While we cannot know how Mary handled her transition to widowhood emotionally, she certainly managed to thrive financially after 1910. By 1920, she was living in her own home and is listed as a real estate agent in the U.S. Census. The reality is that she had actually developed dozens of properties at this point, mostly Chicago bungalows, beginning in 1913. In 1915 alone, she built a staggering 20 properties. In 1919, she built 30 more homes. She finally hangs up her hammer in 1921.


A sample of bungalows developed by Mary E. Willis on the 5000 block of W. Wilson Ave.

Like many developers in the 1910s and 20s, Mary would buy up a row of lots along a street and develop them simultaneously for efficiency. Building was booming at this time in Chicago. The number of dwelling units in Chicago rose from 346,755 in 1900 to 623,912 in 1920 to 843,578 in 1930. Architects like Earnest Braucher, one of the most prolific Chicago bungalow architects in Chicago, were exploding their businesses working for developers like Mary. While Mary used several architects, the well-seasoned Braucher seems to have been her favorite. It was typical for architects to work with only a handful of preferred contractors, and for his work with Mary, he pulled in masons John Baldaszte and Fred Simonson, and carpenters E. Erickson and Algot Berg. Rumor has it that during these boom times, the plasterers would finish one house, rest a plank between the window sills of neighboring houses, and just walk their plaster buckets and tools down the line of new construction, knocking out house after house, their feet never touching the sidewalks. There may be some creative license in that story, but craftsmanship is an artform, after all.


All in all, at least what was so far able to be uncovered by digging through the annals of the Daily Tribune, Chicago’s “ancient” building permits, American Contractor, and the Economist, Mary Willis built more than 60 homes and buildings. The majority of them were in Portage Park, on the 4600 and 4700 blocks of N. Laramie; the 4600 block of N. LeClaire, the 5000 and 5100 block of W. Wilson Avenue; the 5000 and 5100 blocks of W. Windsor Avenue; and the 4600 block of N. Lawler Avenue.
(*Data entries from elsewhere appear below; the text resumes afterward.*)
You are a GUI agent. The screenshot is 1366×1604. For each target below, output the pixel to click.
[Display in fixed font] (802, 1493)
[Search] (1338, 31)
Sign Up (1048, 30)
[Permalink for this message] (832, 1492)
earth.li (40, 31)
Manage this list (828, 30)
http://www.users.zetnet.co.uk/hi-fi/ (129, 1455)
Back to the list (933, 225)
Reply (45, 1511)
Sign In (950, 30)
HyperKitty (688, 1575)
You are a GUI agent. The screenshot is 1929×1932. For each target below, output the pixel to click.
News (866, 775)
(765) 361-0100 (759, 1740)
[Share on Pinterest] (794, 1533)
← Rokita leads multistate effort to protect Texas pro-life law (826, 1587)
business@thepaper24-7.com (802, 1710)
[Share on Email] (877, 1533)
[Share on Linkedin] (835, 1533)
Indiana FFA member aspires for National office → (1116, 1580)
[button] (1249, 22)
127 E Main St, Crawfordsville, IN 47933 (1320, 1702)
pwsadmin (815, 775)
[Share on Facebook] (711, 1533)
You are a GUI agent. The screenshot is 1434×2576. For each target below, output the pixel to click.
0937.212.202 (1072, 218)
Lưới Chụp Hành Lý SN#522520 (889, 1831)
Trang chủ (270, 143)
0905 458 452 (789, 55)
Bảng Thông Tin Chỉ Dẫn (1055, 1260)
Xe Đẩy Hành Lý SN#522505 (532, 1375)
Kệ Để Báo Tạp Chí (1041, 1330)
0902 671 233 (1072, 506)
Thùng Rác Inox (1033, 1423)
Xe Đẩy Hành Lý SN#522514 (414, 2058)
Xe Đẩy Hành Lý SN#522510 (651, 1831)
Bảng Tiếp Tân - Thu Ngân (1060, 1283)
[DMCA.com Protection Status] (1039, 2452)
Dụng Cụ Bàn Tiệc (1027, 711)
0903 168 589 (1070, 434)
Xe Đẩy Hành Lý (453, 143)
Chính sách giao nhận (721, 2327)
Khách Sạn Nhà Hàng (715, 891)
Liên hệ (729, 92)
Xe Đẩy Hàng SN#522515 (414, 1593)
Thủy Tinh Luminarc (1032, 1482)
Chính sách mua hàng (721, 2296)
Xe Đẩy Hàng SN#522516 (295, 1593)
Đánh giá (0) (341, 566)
Building permit for bungalows on the 5000 block of W. Wilson Ave. developed by Mary E. Willis, 1919-20

In 1910, when Mary’s husband died, the primary categories of women’s work in the United States were “agriculture, forestry and fishing” and “manufacturing” (both around 23%) and “domestic and personal service” (around 31%). About 8 million women were part of the workforce in 1910, though our overall population at the time was over 92 million. By 1920, clerical work was also a major category for women at almost 17%. Needless to say, Mary’s work as a developer, making her own small fiefdoms along city blocks and supporting both herself and her daughter with what must have been a relatively substantial sum, was not exactly typical. Arguably, even today women are not always known to have an easy time working with many (overwhelmingly male) contractors, and developers also remain overwhelmingly male.


Mary’s daughter, Frances, seems to take after her mother in some regards. In 1917, Frances Willis marries Francis Friss (we know!), though we also see that Francis registers for the draft. It is unclear what happened to the great Frances/Francis love story—another too-young widow due to the war, or possibly just irreconcilable differences—but Frances eventually remarries a young lawyer named Elmer Tone. Along the way, Frances also sells a few properties of her own, though she is never listed in the census as being in real estate.


Alas, according to the 1930 census, Mary is retired and living with Frances and Elmer Tone. The picture above is presumably from that time. She dies at the age of 75 in 1938, and is buried not with her husband in her own home state of Wisconsin, but in adjacent suburb of Chicago, where she built her empire.